Nixon v. Warner Communications, Inc.

Mr. Justice Marshall,

dissenting.

As the court below found, respondents here are “seek[ing] to vindicate a precious common law right, one that predates the Constitution itself.” United States v. Mitchell, 179 U. S. App. D. C. 293, 301, 551 F. 2d 1252, 1260 (1976). The Court today recognizes this right and assumes that it is applicable *613here. Ante, at 598-599, and n. 11. It also recognizes that the court with custody of the records must have substantial discretion in making the decision regarding access. Ante, at 599.

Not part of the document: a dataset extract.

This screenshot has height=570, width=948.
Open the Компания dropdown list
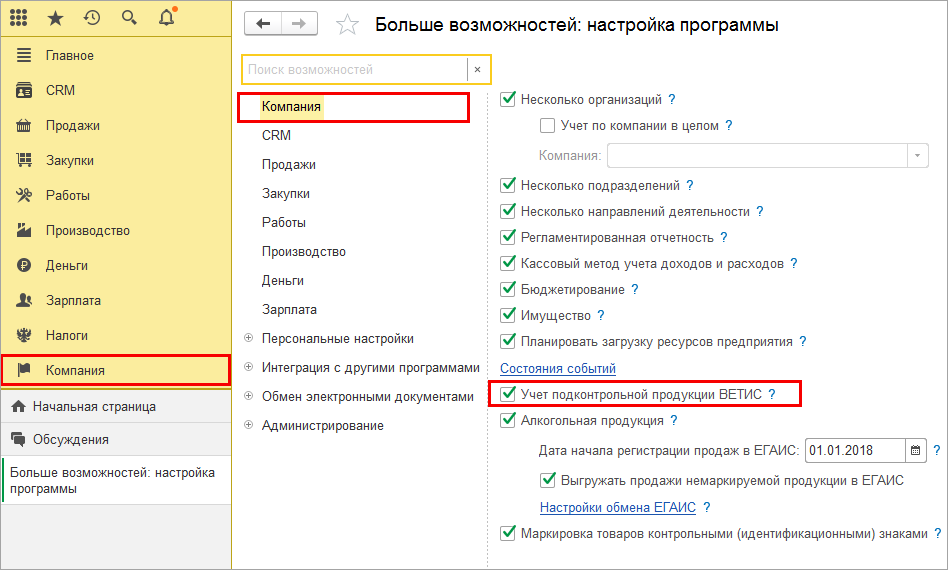pos(918,156)
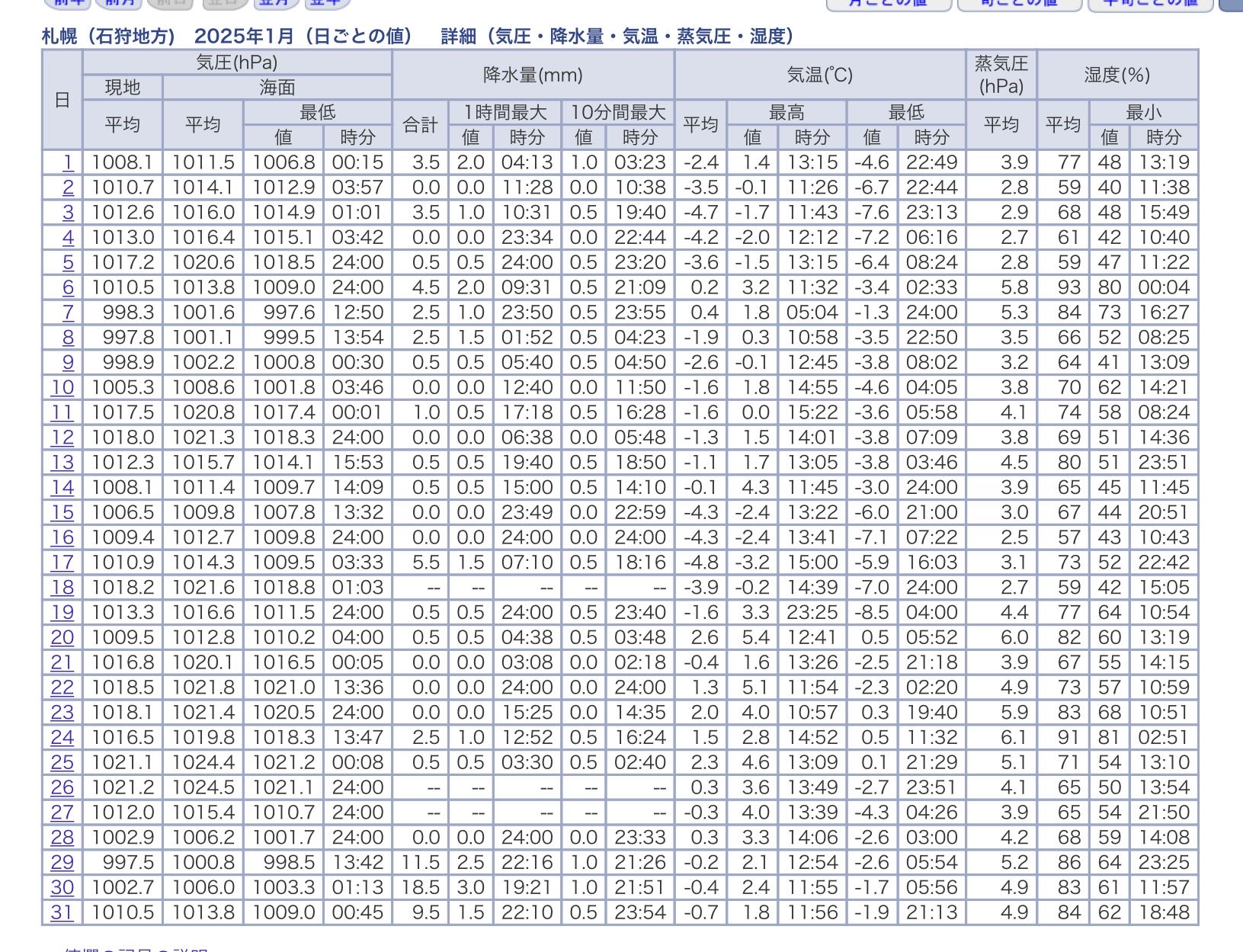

The Court nevertheless holds that, contrary to' the rulings below, respondents should be denied access to significant materials in which there is wide public interest. The Court finds “decisive” the existence of the Presidential Recordings and Materials Preservation Act. Ante, at 607. The Act, however, by its express terms covers only “original tape recordings,” § 101 (a), and it is undisputed that the tapes at issue here are copies, see ante, at 593-594, n. 3, 603-604, n. 15. Indeed, in a commendable display of candor, petitioner has conceded that the Act does not apply. Supplemental Brief for Petitioner 2.

Nothing in the Act’s history suggests that Congress intended the courts to defer to the Executive Branch with regard to these tapes. To the contrary, the Administrator of General Services had to defer to the District Court’s “expertise” in order to secure congressional approval of regulations promulgated under the Act. See post, at 616, and n. 5 (Stevens, J., dissenting). It is clear, moreover, that Congress intended the Act to ensure “the American people . . . full access to all facts about the Watergate affair.” S. Rep. No. 93-1181, p. 4 (1974).

Hence the Presidential Recordings Act, to the extent that it provides any assistance in deciding this case, strongly indicates that the tapes should be released to the public as directed by the Court of Appeals. While petitioner may well be “a legitimate class of one,” Nixon v. Administrator of General Services, 433 U. S. 425, 472 (1977), we are obligated to adhere to the historic role of the Judiciary on this matter that both sides concede should be ours to resolve. I dissent.